**EXTRACTED RECORDS**

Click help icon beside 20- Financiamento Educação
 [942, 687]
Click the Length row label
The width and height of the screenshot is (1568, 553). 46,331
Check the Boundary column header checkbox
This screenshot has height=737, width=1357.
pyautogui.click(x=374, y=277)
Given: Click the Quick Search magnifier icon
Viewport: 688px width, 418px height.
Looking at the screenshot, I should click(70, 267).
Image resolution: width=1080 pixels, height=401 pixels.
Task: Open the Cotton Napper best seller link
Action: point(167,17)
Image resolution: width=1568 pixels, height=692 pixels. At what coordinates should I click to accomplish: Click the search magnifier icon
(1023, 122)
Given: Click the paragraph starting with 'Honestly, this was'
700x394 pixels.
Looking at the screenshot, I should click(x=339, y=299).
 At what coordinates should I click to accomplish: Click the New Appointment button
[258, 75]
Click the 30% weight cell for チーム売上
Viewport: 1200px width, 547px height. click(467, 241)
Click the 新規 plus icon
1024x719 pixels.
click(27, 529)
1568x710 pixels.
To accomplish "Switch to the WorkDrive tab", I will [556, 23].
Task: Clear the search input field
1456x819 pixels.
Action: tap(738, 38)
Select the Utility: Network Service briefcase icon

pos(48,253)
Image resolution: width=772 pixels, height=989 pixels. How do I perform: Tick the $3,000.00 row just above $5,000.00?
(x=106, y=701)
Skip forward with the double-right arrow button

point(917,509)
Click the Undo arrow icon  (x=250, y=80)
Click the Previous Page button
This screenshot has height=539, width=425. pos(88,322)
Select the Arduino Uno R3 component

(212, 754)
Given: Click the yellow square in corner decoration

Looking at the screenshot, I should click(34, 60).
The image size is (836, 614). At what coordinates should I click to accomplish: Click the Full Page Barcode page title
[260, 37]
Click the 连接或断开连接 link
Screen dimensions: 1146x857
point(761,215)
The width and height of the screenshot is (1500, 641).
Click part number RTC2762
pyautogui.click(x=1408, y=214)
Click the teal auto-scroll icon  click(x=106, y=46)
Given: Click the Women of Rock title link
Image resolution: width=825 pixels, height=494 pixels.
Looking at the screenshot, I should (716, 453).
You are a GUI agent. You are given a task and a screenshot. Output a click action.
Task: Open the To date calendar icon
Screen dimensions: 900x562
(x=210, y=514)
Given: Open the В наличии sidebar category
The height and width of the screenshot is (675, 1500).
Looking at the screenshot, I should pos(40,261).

**ASSIGNMENT**
Repeat each record verbatim.

**RESPONSE TO THE EXERCISE**
Click help icon beside 20- Financiamento Educação
 [942, 687]
Click the Length row label
The width and height of the screenshot is (1568, 553). 46,331
Check the Boundary column header checkbox
This screenshot has height=737, width=1357.
pyautogui.click(x=374, y=277)
Given: Click the Quick Search magnifier icon
Viewport: 688px width, 418px height.
Looking at the screenshot, I should click(70, 267).
Image resolution: width=1080 pixels, height=401 pixels.
Task: Open the Cotton Napper best seller link
Action: point(167,17)
Image resolution: width=1568 pixels, height=692 pixels. At what coordinates should I click to accomplish: Click the search magnifier icon
(1023, 122)
Given: Click the paragraph starting with 'Honestly, this was'
700x394 pixels.
Looking at the screenshot, I should click(x=339, y=299).
 At what coordinates should I click to accomplish: Click the New Appointment button
[258, 75]
Click the 30% weight cell for チーム売上
Viewport: 1200px width, 547px height. click(467, 241)
Click the 新規 plus icon
1024x719 pixels.
click(27, 529)
1568x710 pixels.
To accomplish "Switch to the WorkDrive tab", I will [556, 23].
Task: Clear the search input field
1456x819 pixels.
Action: tap(738, 38)
Select the Utility: Network Service briefcase icon

pos(48,253)
Image resolution: width=772 pixels, height=989 pixels. How do I perform: Tick the $3,000.00 row just above $5,000.00?
(x=106, y=701)
Skip forward with the double-right arrow button

point(917,509)
Click the Undo arrow icon  (x=250, y=80)
Click the Previous Page button
This screenshot has height=539, width=425. pos(88,322)
Select the Arduino Uno R3 component

(212, 754)
Given: Click the yellow square in corner decoration

Looking at the screenshot, I should click(34, 60).
The image size is (836, 614). At what coordinates should I click to accomplish: Click the Full Page Barcode page title
[260, 37]
Click the 连接或断开连接 link
Screen dimensions: 1146x857
point(761,215)
The width and height of the screenshot is (1500, 641).
Click part number RTC2762
pyautogui.click(x=1408, y=214)
Click the teal auto-scroll icon  click(x=106, y=46)
Given: Click the Women of Rock title link
Image resolution: width=825 pixels, height=494 pixels.
Looking at the screenshot, I should (716, 453).
You are a GUI agent. You are given a task and a screenshot. Output a click action.
Task: Open the To date calendar icon
Screen dimensions: 900x562
(x=210, y=514)
Given: Open the В наличии sidebar category
The height and width of the screenshot is (675, 1500).
Looking at the screenshot, I should pos(40,261).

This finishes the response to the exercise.